Scientists at Sandia National Laboratories have developed a technique to transmute living cells into more permanent materials that defy decay and can endure high-powered probes. The technique has been the subject of several papers, the most recent of which appeared December 8 in Nature Communications.

The Nature Communications paper (“Synthetic fossilization of soft biological tissues and their shape-preserving transformation into silica or electron-conductive replicas”) briefly mentions other “fixing” techniques, and their shortcomings, and introduces the new approach, which is called silica bioreplication.

The work that led to silica bioreplication was initiated by Sandia’s Bryan Kaehr, Ph.D., and then-University of Mexico (UNM) postdoctoral student Jason Townson. These researchers had been using a silica slurry, and they eventually realized that the slurry’s silica molecules had an unexpected property. At a reasonably low pH level, the silica molecules, instead of clotting with each other, bound only to surfaces against which they rested, forming the thinnest of coatings.

Dr. Kaehr wondered if a similar coating on biological cells would strengthen cell structures so they could be examined for longer periods with more powerful tools. So the researchers put cultured tissue cells in a silica solution and let the mix harden overnight. Then they raised the temperature to burn off the biomaterial. What remained, astonishingly, were perfectly replicated cells, like little row houses of glass.

But the replicated cells were so sturdy that Dr. Kaehr surmised that the slurry must have coated the cells inside as well as out. Breaking a row of cells as one would a tiny pane of glass, the team examined their interiors with an electron microscope. They found they had indeed replicated the nanoscopic organelles of the cell as well as its exterior. They had discovered a way to create a near-perfect silica counterfeit of a biological organism, from its overall shape down to its nanostructures.

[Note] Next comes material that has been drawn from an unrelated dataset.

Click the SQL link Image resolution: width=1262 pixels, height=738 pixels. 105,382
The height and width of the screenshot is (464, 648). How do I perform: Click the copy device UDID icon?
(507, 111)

Silica bioreplication is now being used in various biological investigations. For example, it is being used by biologists in Finland to create three-dimensional models that preserve the different stages of stem cells as they evolve to their final form, said Jeff Brinker, Ph.D., a co-author of the Nature Communications paper. Dr. Brinker is also a Sandia fellow and UNM professor.

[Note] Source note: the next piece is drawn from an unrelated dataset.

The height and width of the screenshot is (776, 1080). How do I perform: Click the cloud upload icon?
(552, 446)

Dr. Townson, now on the faculty at UNM, uses the method to research the movements of cancer-fighting nanoparticles inserted into chicken cells prior to their conversion to silica. “With optical microscopy, it is difficult to form an image of the interactions of nanoparticles with cells while preserving a three-dimensional context,” he said. Bioreplication, where the sample can be mechanically dissected and investigated with electron microscopes, offers better 3D resolution at the nanoscale.

In the Nature Communications paper, the authors noted that “[silica bioreplication] imparts structural rigidity enabling the preservation of shape and nano-to-macroscale dimensional features upon drying to form a biocomposite.” Then, with high-temperature oxidative calcination, the authors continued, it is possible to form silica replicas. Also, with reductive pyrolysis, it is possible to form electrically conductive carbon replicas of complete organisms.

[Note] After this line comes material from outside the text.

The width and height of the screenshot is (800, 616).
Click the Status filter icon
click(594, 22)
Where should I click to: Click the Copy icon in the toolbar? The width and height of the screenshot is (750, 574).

The new work took silica bioreplication to a larger scale—that of a whole liver. Doing so, the authors suggested, could produce insights that should enable the development of new classes of biomimetic composite materials. Also, they indicated that introducing carbonization opened new possibilities for electron microscopy. Carbon, because it conducts electricity instead of absorbing it, is not weakened and destroyed like protoplasm. For example, the carbonized method could be used to better examine cancers and other growths without the often tedious and expensive processes normally necessary to “fix,” process, and stabilize the organic material for examination to prevent it from falling apart under electron-beam analysis.